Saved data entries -
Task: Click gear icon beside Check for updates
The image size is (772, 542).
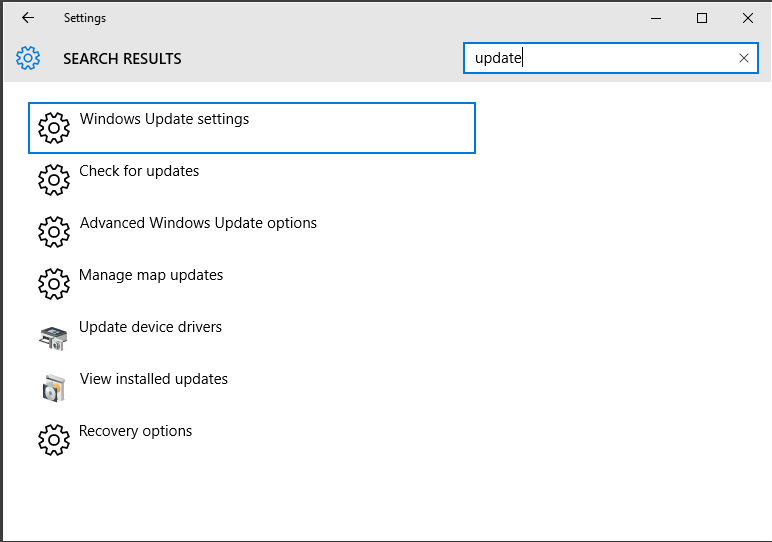Action: pos(54,180)
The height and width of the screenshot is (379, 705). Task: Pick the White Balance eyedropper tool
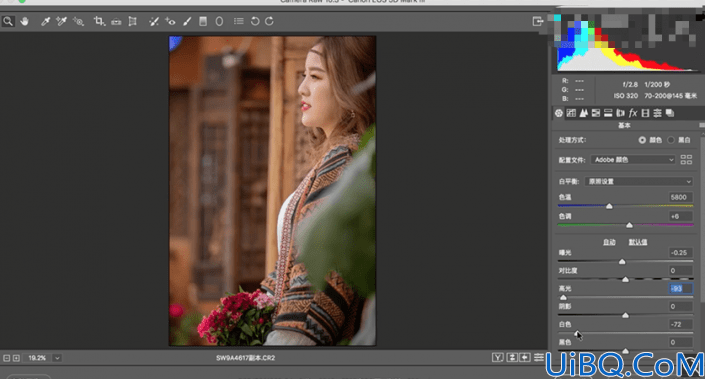[x=45, y=21]
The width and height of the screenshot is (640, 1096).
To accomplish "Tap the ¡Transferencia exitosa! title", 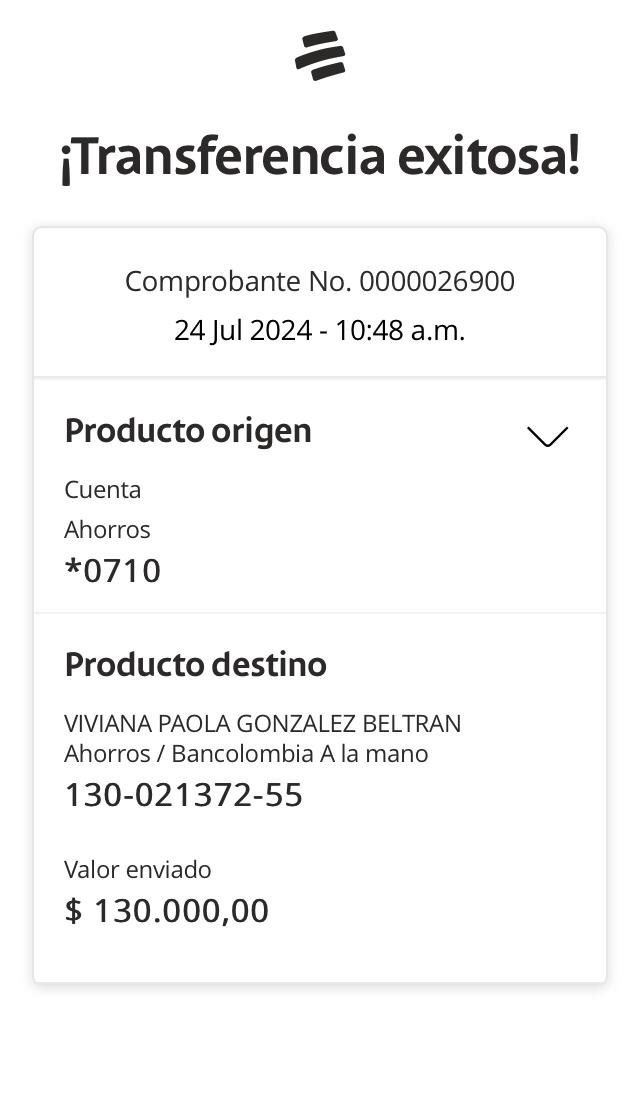I will (320, 157).
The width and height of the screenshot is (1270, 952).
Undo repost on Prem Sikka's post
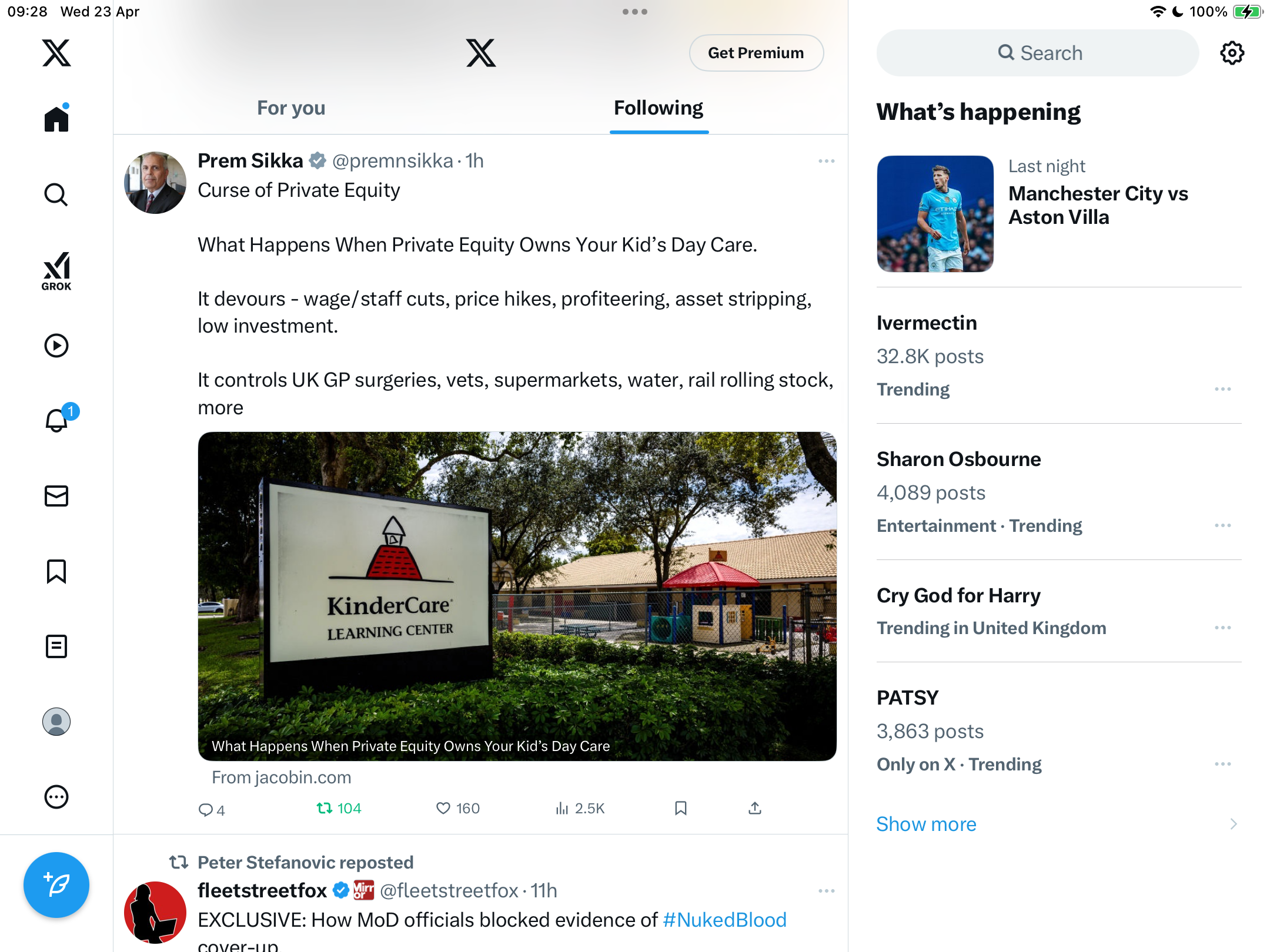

Exercise - Each line from the start of the entries through the line with "The width and height of the screenshot is (640, 1096)." is to be restated exactly, and the pictures are to be skipped.

Written response -
Task: Click gear icon beside Check for updates
The image size is (772, 542).
Action: pos(54,180)
The height and width of the screenshot is (379, 705). Task: Pick the White Balance eyedropper tool
[x=45, y=21]
The width and height of the screenshot is (640, 1096).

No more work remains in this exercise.